Required work
In the figure caption below, what Hill coefficient did the best fit give for the fetal membrane preparation?

Supplied passage
Figure 3. Binding experiments on the oxytocin receptor expressed in membrane preparations from native tissue.

(a, b) Saturation curves and the associated Scatchard plot (insets) obtained with the antagonist [¹²⁵I]OTA and [³H]OT. The best fits with the Hill equation gave a Hill coefficient of 1.4 (a) and 0.54 (b). Experiments were performed on native tissues expressing oxytocin receptors (preparation of fetal membrane (a) and mammary gland preparation (b)). (c) Dissociation kinetics in the absence or presence of an excess of oxytocin; the fits correspond to a two-phase exponential decay (2.7 ± 0.3 min and 71 ± 16 min) and to a one-phase exponential decay (5.48 ± 0.59 min), respectively. (d) Diagram illustrating the influence of an excess of unlabeled oxytocin (white triangle) on the dissociation kinetics of [³H]OT (black triangle). Dissociation of receptor dimer–ligand complex follows a two-phase exponential decay with the time constants τ₁ and τ₂. In the absence of unlabeled ligand, owing to the negative cooperativity, the dissociation of the first ligand is faster than that of the second ligand (τ₁ < τ₂). The addition of an excess of unlabeled ligand does not affect the dissociation constant of the first ligand (time constant τ₁) but promotes the dissociation of the second labeled ligand. Indeed, because of the negative cooperativity, the binding of unlabeled ligand on the second protomer increases the dissociation of the first labeled ligand (τ₂ = τ₁). Illustrated data are representative of at least three independent experiments performed in triplicate. Values correspond to the mean ± s.e.m.

Information shown
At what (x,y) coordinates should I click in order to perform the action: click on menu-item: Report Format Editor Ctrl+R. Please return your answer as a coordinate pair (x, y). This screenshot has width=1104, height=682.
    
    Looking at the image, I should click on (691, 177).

Final answer
1.4